Basis of Presentation
These unaudited condensed consolidated financial statements have been prepared in accordance with accounting principles generally accepted in the United States of America (“GAAP”), under the rules and regulations of the United States Securities and Exchange Commission (the “SEC”), and on a basis substantially consistent with the audited combined financial statements of the Company as of and for the year ended September 30, 2019. These unaudited condensed consolidated financial statements should be read in conjunction with such audited combined financial statements, which are included in the Company’s Annual Report on Form 10-K for the fiscal year ended September 30, 2019, filed with the SEC on November 22, 2019.
These unaudited condensed consolidated financial statements include all adjustments (consisting of normal recurring adjustments and accruals) that management considers necessary for a fair statement of the Company’s results of operations, comprehensive income, financial position, cash flows and stockholders’ equity for the interim periods presented.
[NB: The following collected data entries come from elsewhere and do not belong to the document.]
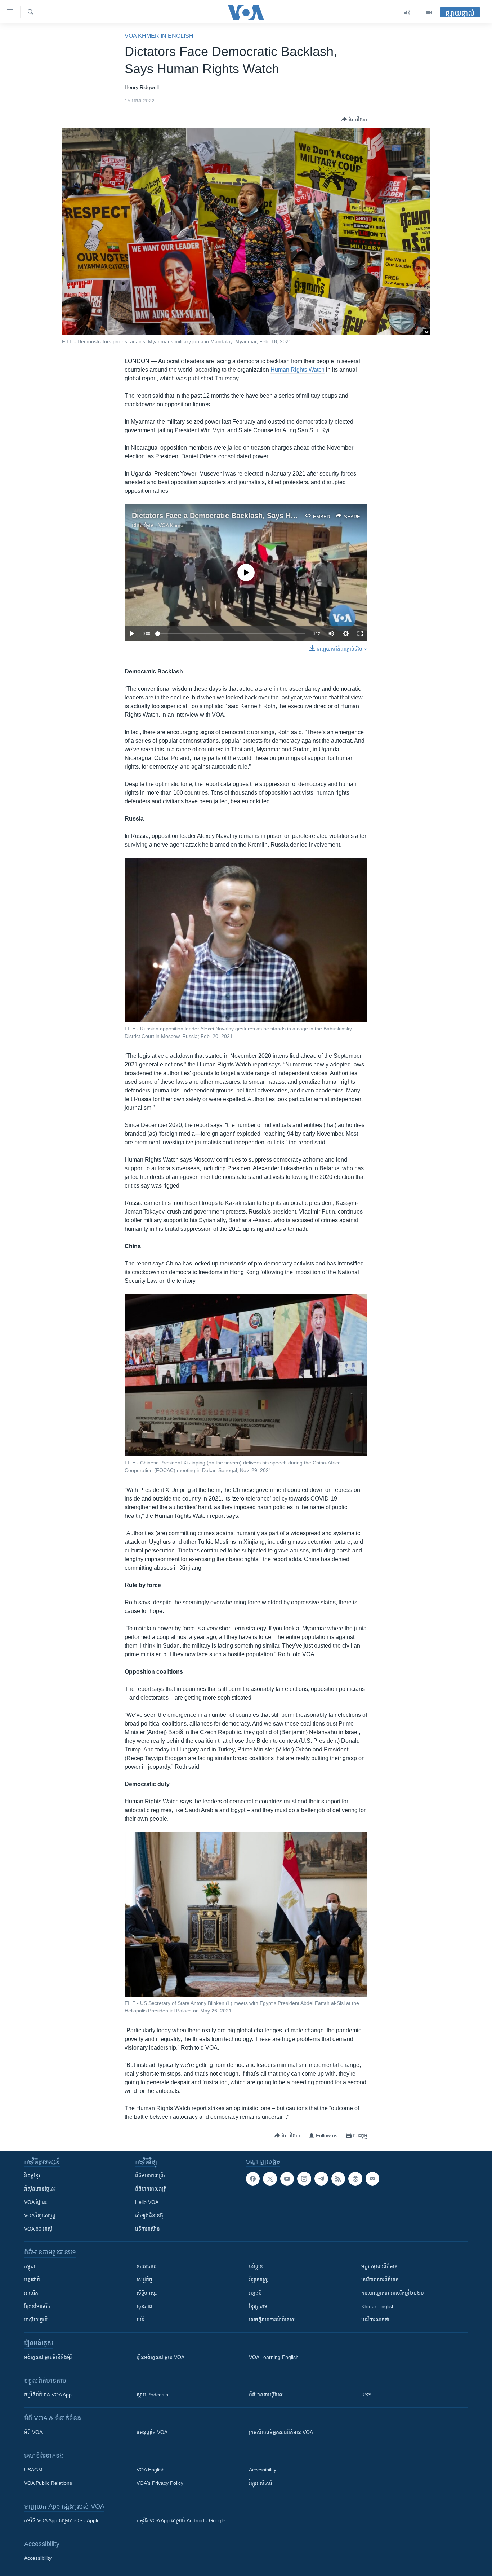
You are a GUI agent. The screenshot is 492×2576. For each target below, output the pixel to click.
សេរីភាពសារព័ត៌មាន (380, 2280)
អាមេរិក (31, 2293)
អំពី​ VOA (33, 2432)
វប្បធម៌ (255, 2293)
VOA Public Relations (48, 2483)
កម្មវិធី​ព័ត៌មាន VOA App (48, 2395)
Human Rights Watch (297, 370)
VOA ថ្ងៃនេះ (35, 2202)
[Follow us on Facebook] (253, 2179)
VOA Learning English (274, 2357)
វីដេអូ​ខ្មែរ (32, 2175)
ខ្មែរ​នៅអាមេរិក (37, 2306)
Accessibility (262, 2470)
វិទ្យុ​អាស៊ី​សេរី (260, 2483)
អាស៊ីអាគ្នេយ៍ (36, 2320)
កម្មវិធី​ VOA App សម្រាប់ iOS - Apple (62, 2520)
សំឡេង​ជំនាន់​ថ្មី (149, 2215)
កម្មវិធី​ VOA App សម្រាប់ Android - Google (181, 2520)
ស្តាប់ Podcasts (152, 2395)
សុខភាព (144, 2306)
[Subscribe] (372, 2179)
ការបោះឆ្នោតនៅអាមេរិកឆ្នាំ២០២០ (392, 2293)
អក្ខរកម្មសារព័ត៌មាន (379, 2266)
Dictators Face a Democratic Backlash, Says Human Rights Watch (245, 516)
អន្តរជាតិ (32, 2280)
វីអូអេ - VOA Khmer (164, 525)
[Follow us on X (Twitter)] (270, 2179)
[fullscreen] (360, 633)
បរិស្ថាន (256, 2266)
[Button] (354, 119)
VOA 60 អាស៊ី (38, 2229)
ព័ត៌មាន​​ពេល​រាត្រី (151, 2189)
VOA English (151, 2470)
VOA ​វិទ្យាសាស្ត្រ (39, 2215)
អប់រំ (140, 2320)
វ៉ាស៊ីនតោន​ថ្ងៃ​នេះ (40, 2189)
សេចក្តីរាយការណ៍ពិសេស (272, 2320)
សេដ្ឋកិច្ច (144, 2280)
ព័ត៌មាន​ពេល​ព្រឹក (151, 2175)
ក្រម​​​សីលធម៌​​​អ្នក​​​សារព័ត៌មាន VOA (281, 2432)
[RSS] (338, 2179)
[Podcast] (355, 2179)
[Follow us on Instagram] (304, 2179)
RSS (366, 2395)
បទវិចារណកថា (375, 2320)
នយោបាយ (147, 2266)
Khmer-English (378, 2306)
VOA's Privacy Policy (160, 2483)
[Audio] (407, 12)
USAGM (33, 2470)
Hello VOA (146, 2202)
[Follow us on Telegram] (321, 2179)
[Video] (429, 12)
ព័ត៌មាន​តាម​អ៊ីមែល (266, 2395)
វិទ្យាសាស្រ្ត (259, 2280)
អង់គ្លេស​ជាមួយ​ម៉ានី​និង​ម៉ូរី (48, 2357)
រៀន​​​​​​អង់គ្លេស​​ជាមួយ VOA (160, 2357)
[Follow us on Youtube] (287, 2179)
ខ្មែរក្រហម (258, 2306)
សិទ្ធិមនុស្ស (147, 2293)
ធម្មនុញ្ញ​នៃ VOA (152, 2432)
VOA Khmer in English (159, 36)
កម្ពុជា (29, 2266)
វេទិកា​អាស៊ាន (147, 2229)
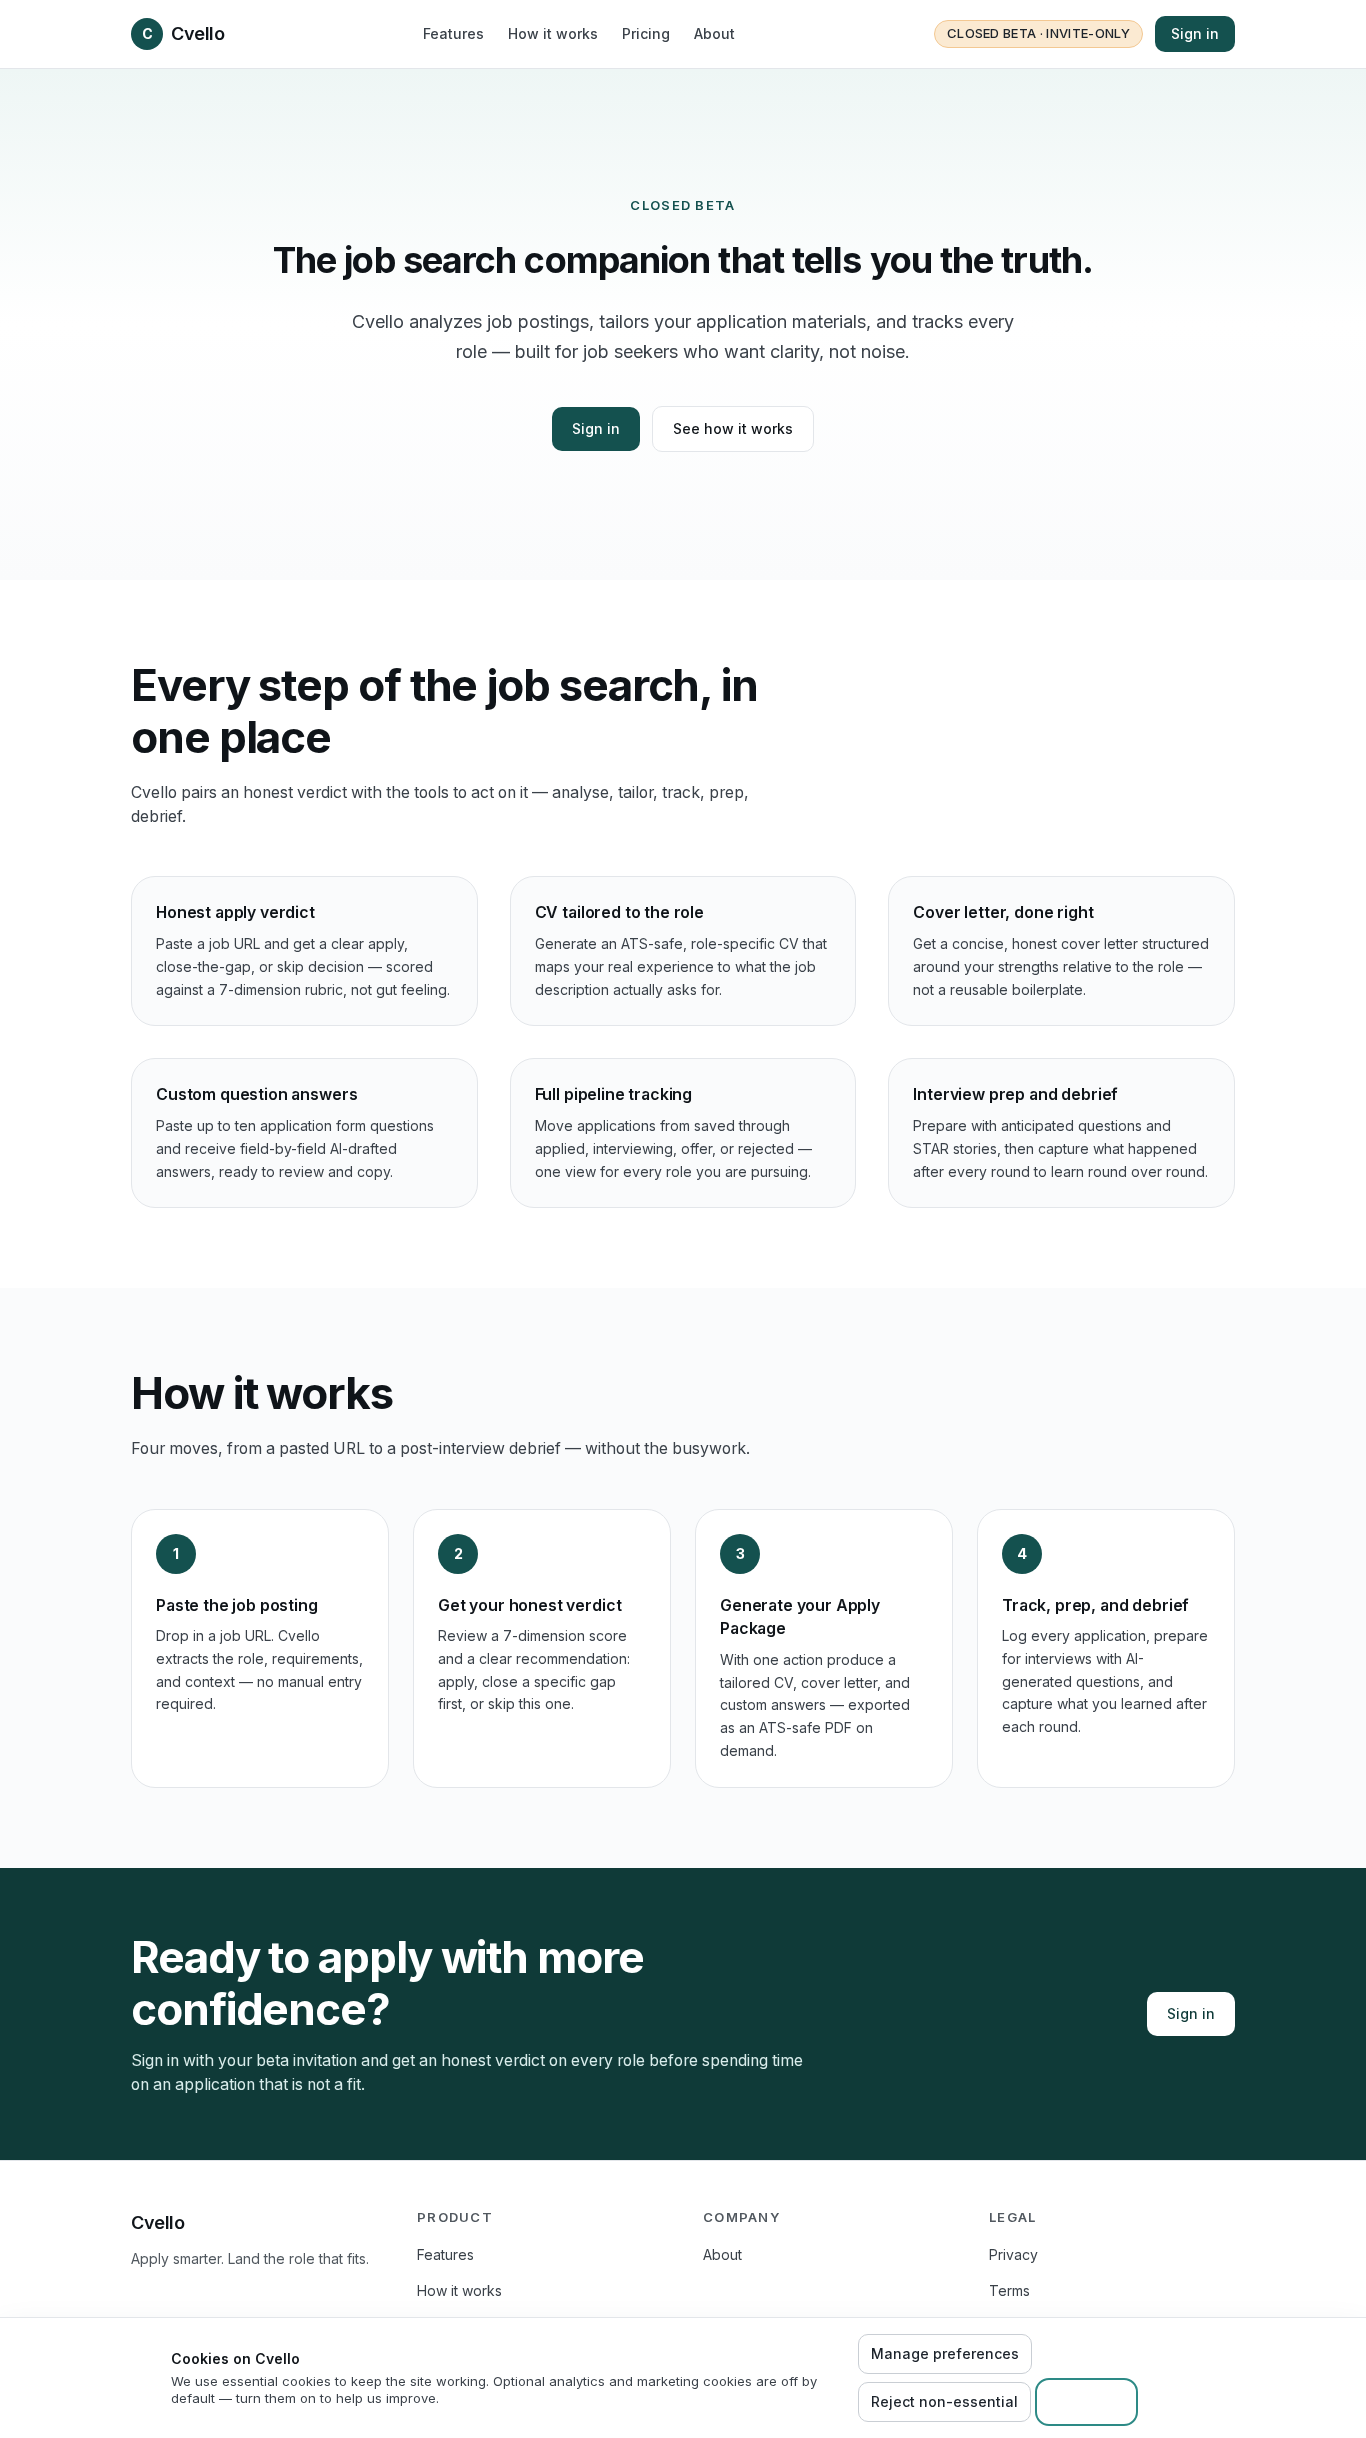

Interim results are not necessarily indicative of the results for any other interim period or for the entire fiscal year.
For the period prior to the IPO, these unaudited condensed consolidated financial statements present the combined results of operations, comprehensive income, financial position, cash flows and stockholders’ equity of the active nutrition business of Post. All intercompany balances and transactions have been eliminated. Transactions between the Company and Post are included in these financial statements. See Note 4 for further information on transactions with Post.
For the period prior to the IPO, these unaudited condensed consolidated financial statements included allocations of certain Post corporate expenses. These allocated expenses related to various services that were provided to the Company by Post, including, but not limited to, cash management and other treasury services, administrative services (such as tax, employee benefit administration, risk management, internal audit, accounting and human resources) and stock-based compensation plan administration. See Note 4 for further information on services that Post continues to provide to the Company.
For the three and nine months ended June 30, 2020, $10.9 and $51.1 of the consolidated net earnings of BellRing LLC were allocated to the NCI, respectively, of which zero and $5.5 reflects the entitlement of Post to 100% of the consolidated net earnings of BellRing LLC prior to the IPO, respectively, and $10.9 and $45.6 reflects the entitlement of Post to 71.2% of the consolidated net earnings of BellRing LLC subsequent to the IPO, respectively. For the three and nine months ended June 30, 2019, $40.3 and $96.4 of the consolidated net earnings of BellRing LLC were allocated to the NCI, respectively, to reflect the entitlement of Post to 100% of the consolidated net earnings of BellRing LLC prior to the IPO.